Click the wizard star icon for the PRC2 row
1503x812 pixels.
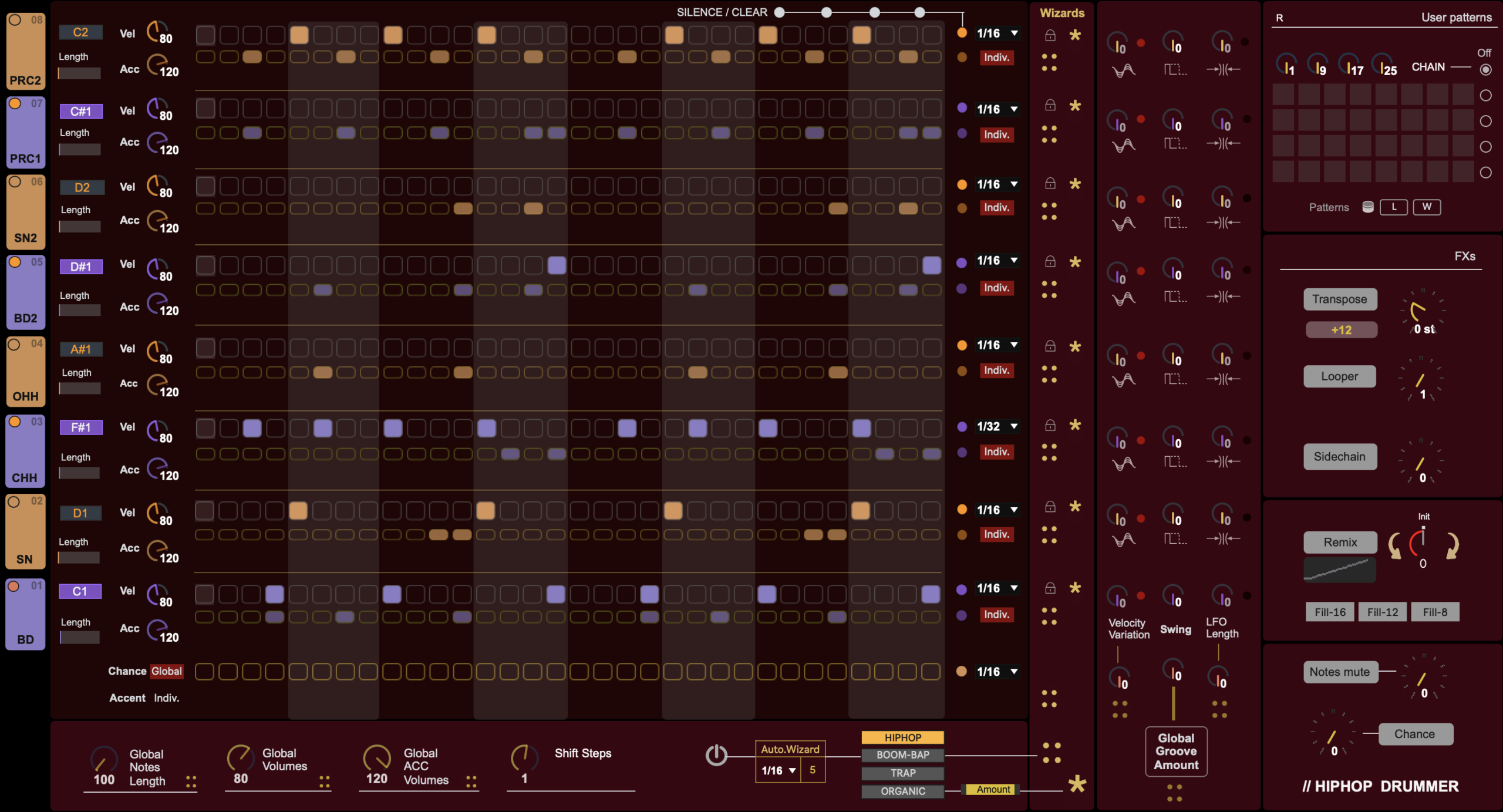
==
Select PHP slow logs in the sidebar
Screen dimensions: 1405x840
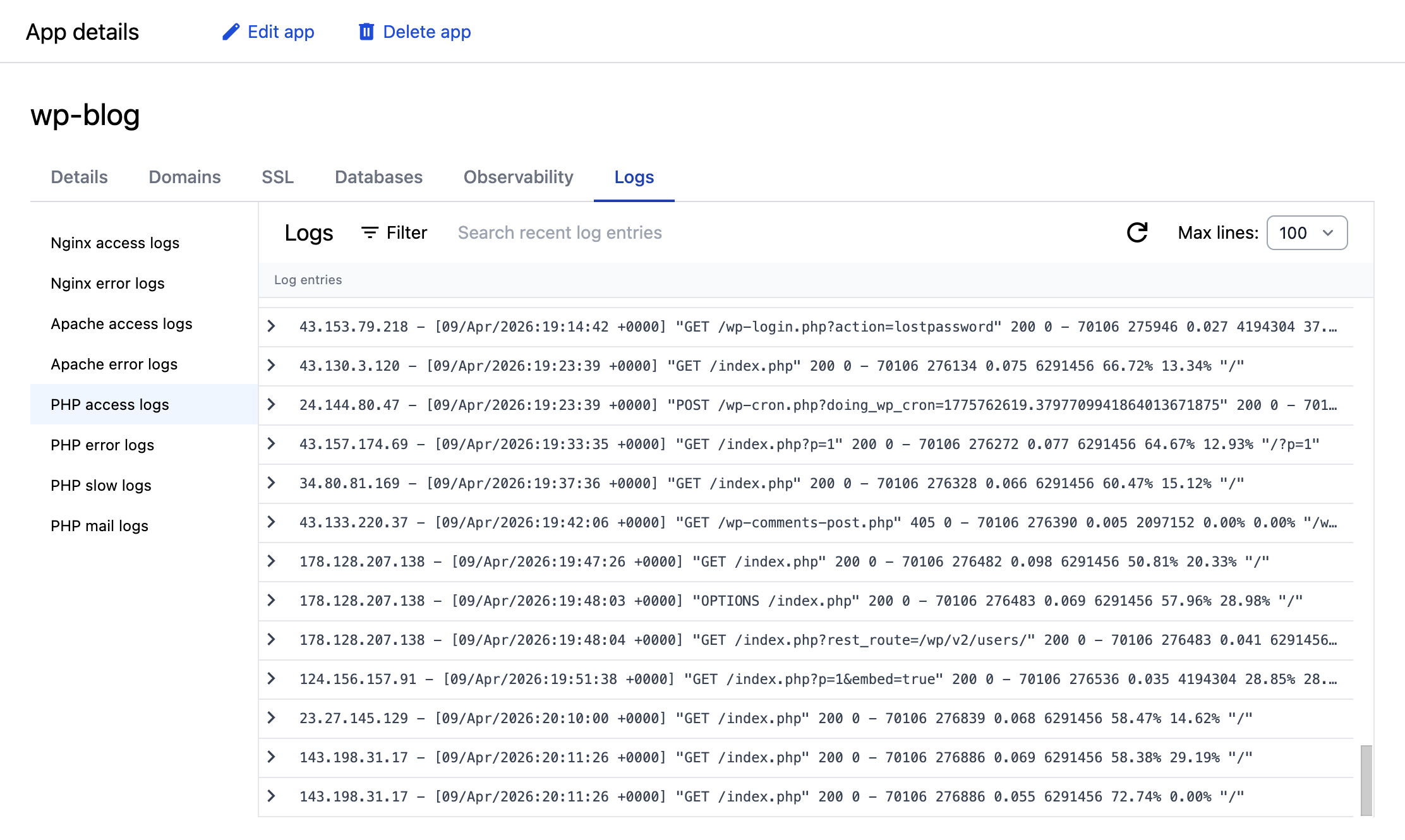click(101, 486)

Task to complete | From the records above, give again exactly the lines running from the line with "Click the wizard star icon for the PRC2 row" to the line with "1503x812 pixels.", inclusive.

Response below |
Click the wizard star icon for the PRC2 row
1503x812 pixels.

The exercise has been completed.